+++ Supplied information +++

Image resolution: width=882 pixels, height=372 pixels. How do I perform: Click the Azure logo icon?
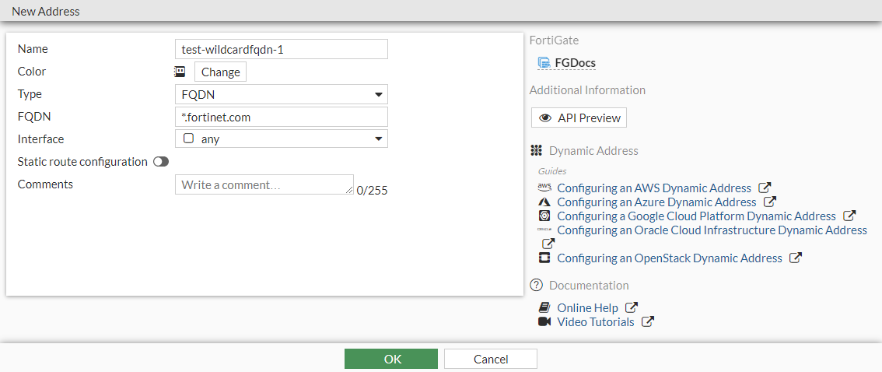coord(544,202)
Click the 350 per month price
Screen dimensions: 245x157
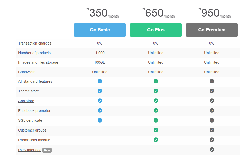pyautogui.click(x=103, y=13)
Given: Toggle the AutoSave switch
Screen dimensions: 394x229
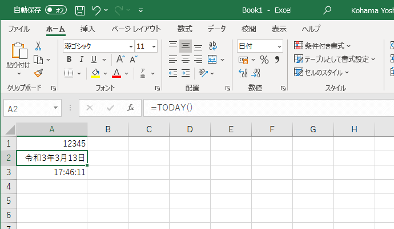Looking at the screenshot, I should coord(56,10).
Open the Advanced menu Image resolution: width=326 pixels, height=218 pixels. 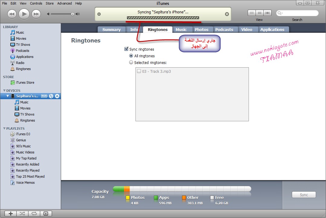[64, 3]
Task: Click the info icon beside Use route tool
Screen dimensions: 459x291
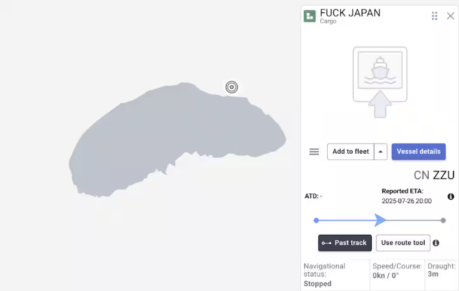Action: (436, 243)
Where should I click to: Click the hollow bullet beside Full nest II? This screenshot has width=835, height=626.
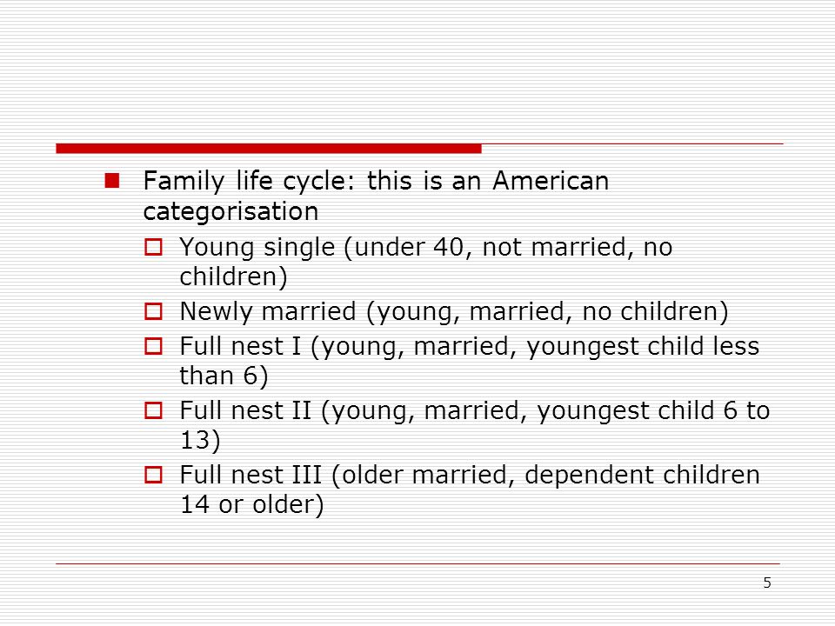tap(153, 410)
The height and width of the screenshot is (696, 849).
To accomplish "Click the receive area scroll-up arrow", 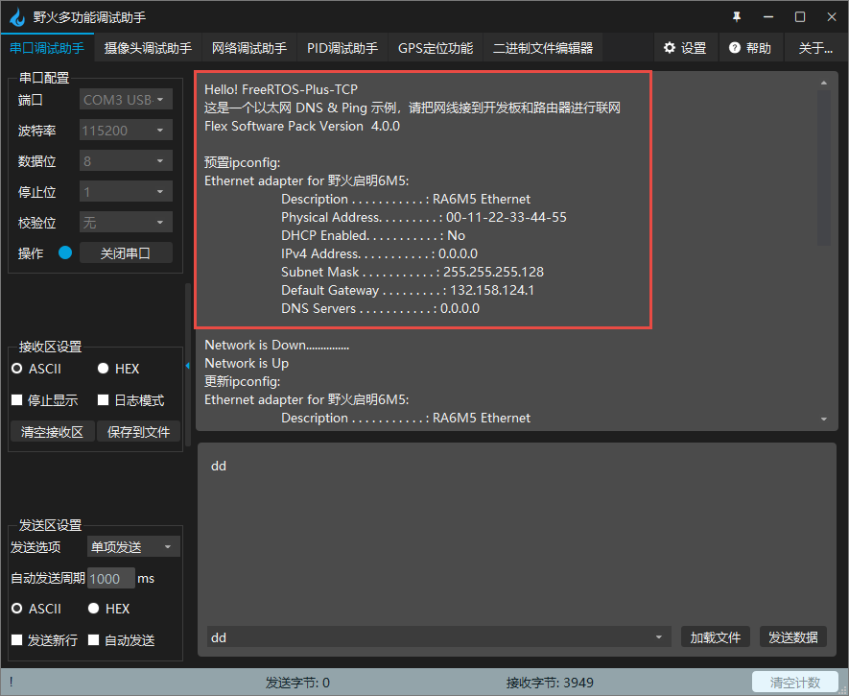I will (x=823, y=83).
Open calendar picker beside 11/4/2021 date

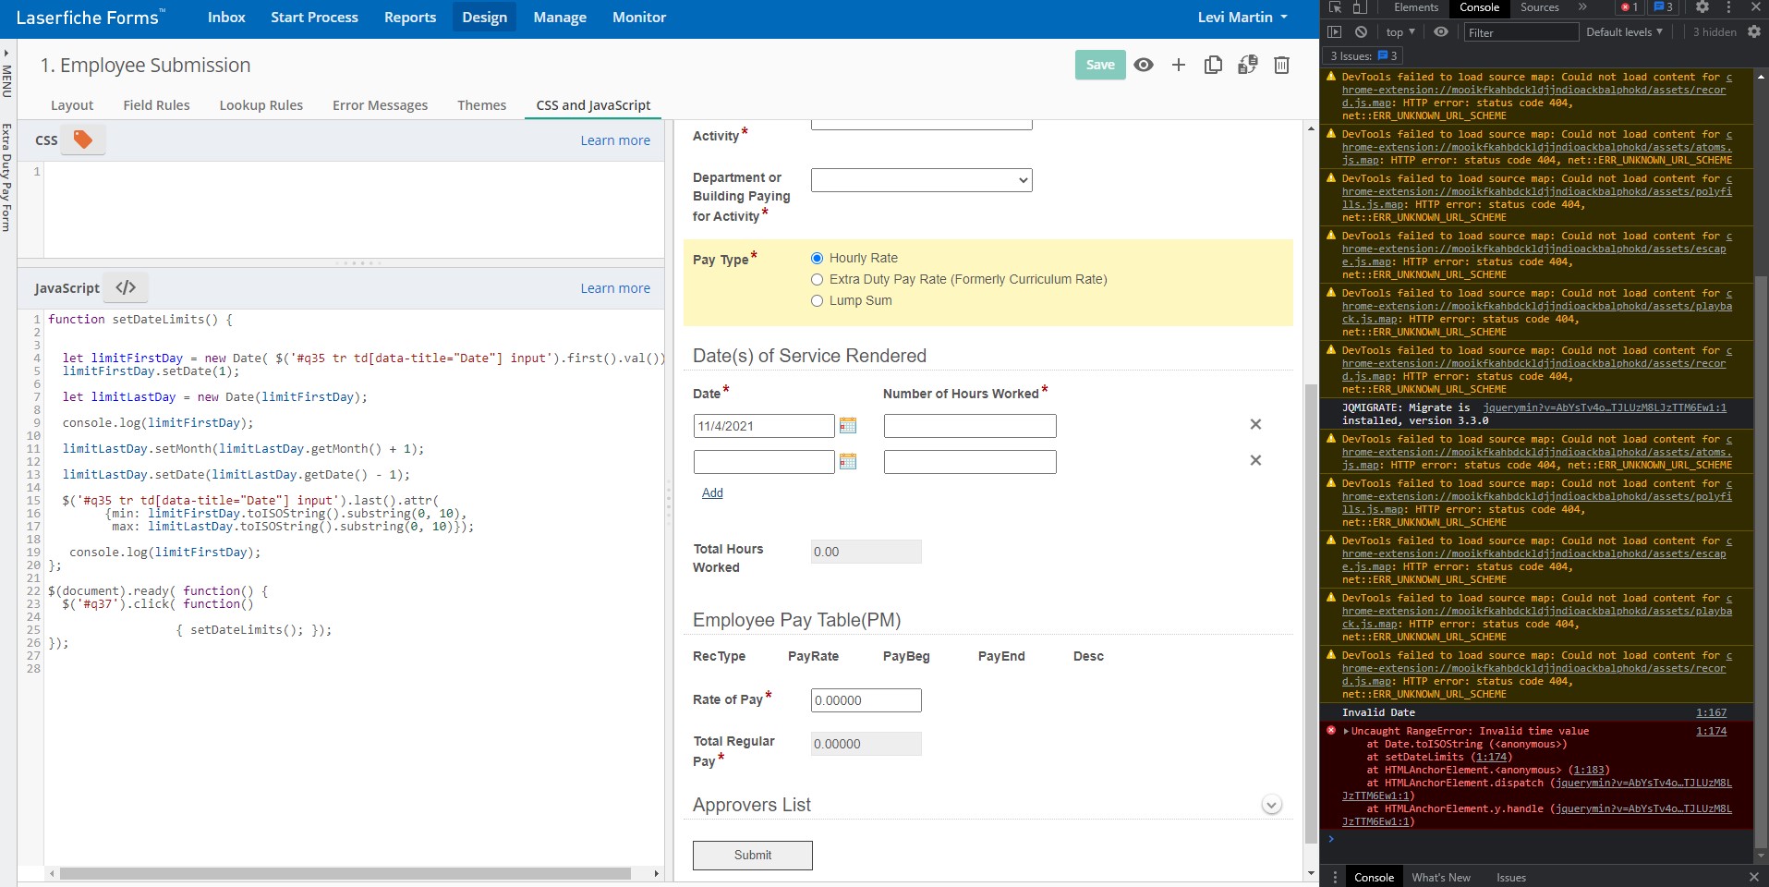pyautogui.click(x=847, y=425)
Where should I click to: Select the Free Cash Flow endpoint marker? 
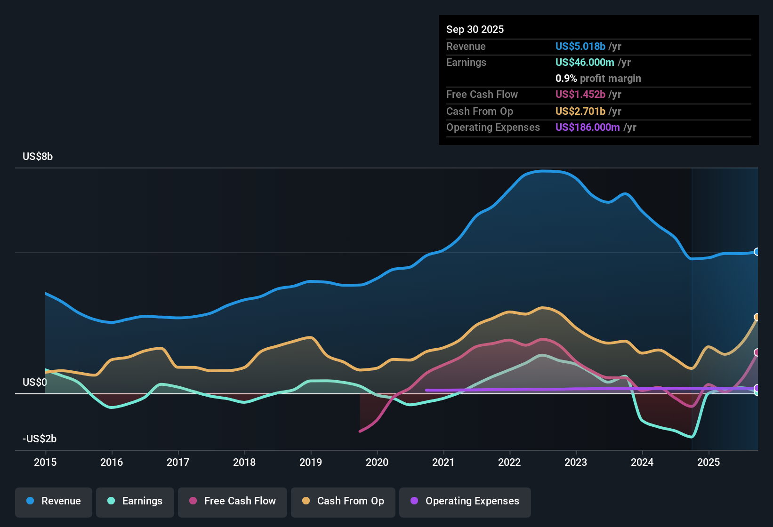[757, 352]
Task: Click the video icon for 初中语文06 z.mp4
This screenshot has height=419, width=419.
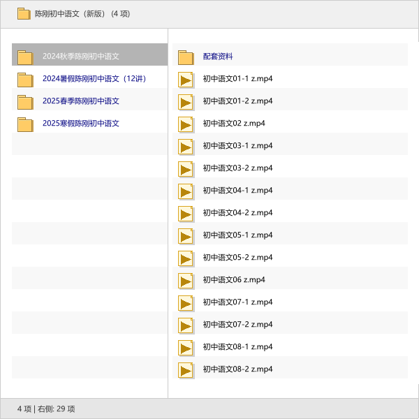Action: click(x=186, y=281)
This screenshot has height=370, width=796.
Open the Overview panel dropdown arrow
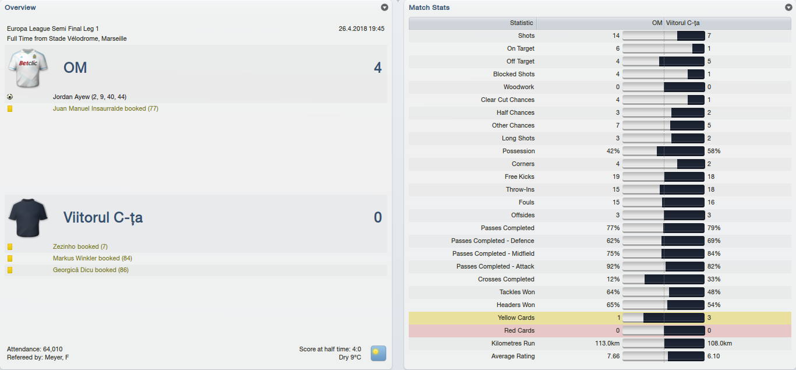click(384, 8)
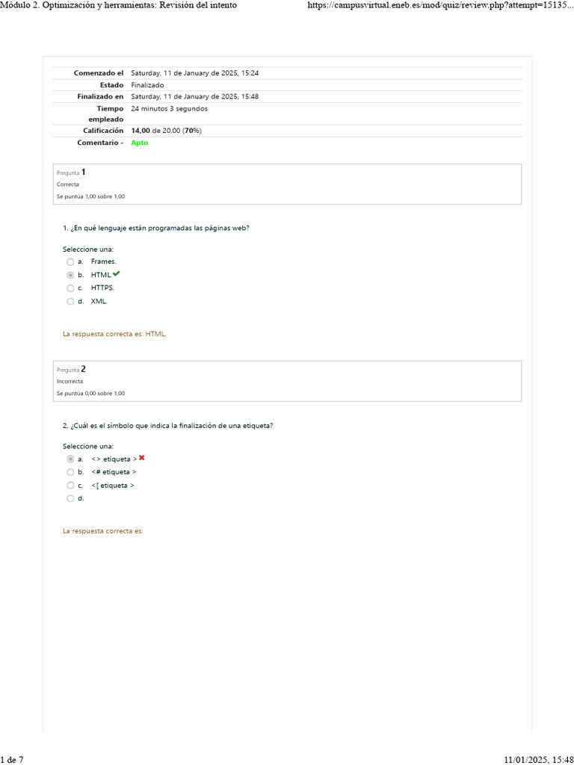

+++

### Work order
The answer to this exercise is one number: how many lines of the records above contain the string "Task".

### Answer to this problem
2